Quando Trump em 2 de abril decretou seu “dia da libertação”, anunciando o tarifaço, o mercado de títulos do Tesouro norte-americano quase quebrou, o que só parou quando ele anunciou a trégua de 90 dias.
Tentando remendar o estrago, nesta sexta-feira Bondi e Trump passaram a anunciar que iriam divulgar os depoimentos do processo contra Epstein. O que foi considerado pela oposição democrata uma farsa, após a bomba do WSJ.
“E quanto a vídeos, fotografias e outras gravações? E quanto aos 302s do FBI (entrevistas com testemunhas)? E quanto a textos e e-mails? É aí que estarão as evidências sobre Trump e outros”, denunciou o deputado Dan Goldman.
O deputado Ro Khanna disse em comentários no plenário da Câmara que “o testemunho do grande júri é em grande parte sobre Epstein” e sua associada, Ghislaine Maxwell – e “não sobre todos os homens ricos e poderosos … que abusaram de nossos filhos”.
“O público quer toda a informação relacionada a Epstein e quer justiça completa para as vítimas”, afirmou a deputada Omar, apontando que privadamente Trump sabia que seria danoso para ele e esperava que o público “esqueceria”.
Segundo o portal Politico, a esperança entre os legisladores do Partido Republicano “é que o presidente da Câmara, Mike Johnson, e o líder da maioria, Steve Scalise, decidam cancelar a sessão programada da Câmara para a próxima semana e, em vez disso, mandem os membros para casa para um recesso prolongado de verão, assim que a votação terminar na quinta ou sexta-feira”.
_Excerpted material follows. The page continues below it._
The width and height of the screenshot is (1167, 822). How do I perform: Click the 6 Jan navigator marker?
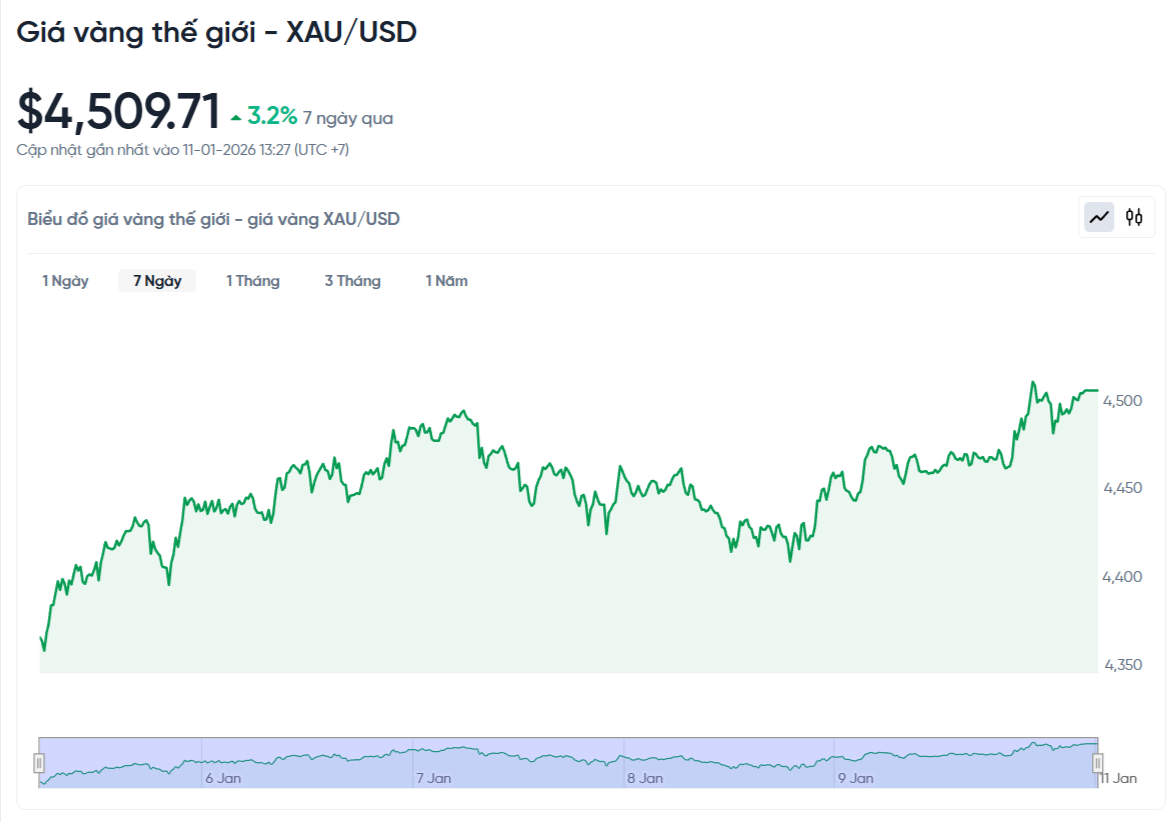point(223,778)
Assim como a ascensão de Trump faz lembrar figuras como Nero, Epstein expressa outro aspecto da decomposição do império norte-americano, com sua trajetória pessoal se confundindo com a da degeneração vivida sob a ascensão unipolar.
De origem humilde no Brooklyn, nos primeiros anos da financeirização da economia dos EUA, ele encontrou guarida em figuras como o executivo-chefe da Bear Stearns, Andrew Greenberg, e depois o fundador-proprietário da The Limited, Leslie Wexner, por sua falta de caráter, depravação e prontidão para a fraude.
Escalando de corretor para gerente financeiro pessoal da fortuna de bilhões de dólares de Wexner e, depois cafetão bilionário, aliciador de menores, “garotas que estavam em um caminho ruim, garotas que eram basicamente sem-teto”, no relato de uma testemunha, sempre com a colaboração de Ghislaine Maxwell.
Em 2007, quando Epstein se declarou culpado de solicitar a prostituição de um menor – um crime grave pelo qual qualquer outra pessoa teria sido presa por anos -, para escapar de uma pena maior, o procurador dos EUA para o sul da Flórida, Alexander Acosta, fez um acordo de bastidores que lhe permitiu administrar seus empreendimentos comerciais de uma ala de prisão de luxo que Epstein pagou por si mesmo. E pelo acordo judicial, nenhum dos clientes de Epstein, que não foram identificados, seria processado pelo uso de seus serviços de tráfico sexual.